___ Document text
CONCLUSION
Applying the teachings of Daubert to the FBI's DNA profiling process leads the court *1074 to conclude that the process is both relevant and reliable. The information regarding the FBI's DNA profiling protocol as well as the results thereof are admissible as evidence.
APPENDIX
NOTES
[1] Twenty-two of the twenty-three chromosomes are numbered from one to twenty-two, where chromosome-one is the largest and chromosome-twenty-two is the smallest. The twenty-third chromosome, which determines each person's sex, is not given a number.
[2] While this diagram represents the difference in VNTRs lengths between different persons, it also represents the difference in VNTRs lengths within a single person. A single person has two "versions" of any given VNTRs. Each version comes from the same pair of chromosomes, one from each of the chromosomes of the chromosomal pair. (See Kidd at 18.) The two versions are identical in that they have the same core sequence, but the two are different in length. Understanding that each person has two versions of each VNTRs is important to understanding certain aspects of the DNA profiling process.
[3] Specifically, semen can be distinguished by its component of "antigen," which is "secreted by the prostate gland and occurs in semen." (Coffin at 62.)
[4] This diagram was submitted as an exhibit by the government and the government's witness interpreted it for the record. The court notes, however, that in fact the FBI uses four size markers, represented by four reference columns on the autorad. (See Gov.['s] ex. 9B.) This difference in the number of size markers, for the purposes of explaining an autorad, is immaterial.
______
Restate the DNA profiling opinion, starting with "[2] While this" and going on through "(Coffin at 62.)", with "core sequence" replaced by "base sequence" throughout.
___ Records
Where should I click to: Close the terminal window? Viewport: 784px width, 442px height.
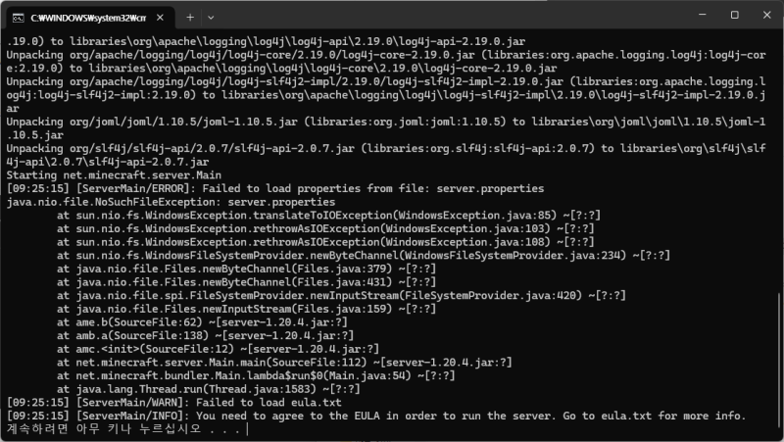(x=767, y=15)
______
___ Records
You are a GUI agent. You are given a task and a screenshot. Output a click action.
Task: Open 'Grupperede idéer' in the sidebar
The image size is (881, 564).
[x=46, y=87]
______
Response to the exercise
[2] While this diagram represents the difference in VNTRs lengths between different persons, it also represents the difference in VNTRs lengths within a single person. A single person has two "versions" of any given VNTRs. Each version comes from the same pair of chromosomes, one from each of the chromosomes of the chromosomal pair. (See Kidd at 18.) The two versions are identical in that they have the same base sequence, but the two are different in length. Understanding that each person has two versions of each VNTRs is important to understanding certain aspects of the DNA profiling process.
[3] Specifically, semen can be distinguished by its component of "antigen," which is "secreted by the prostate gland and occurs in semen." (Coffin at 62.)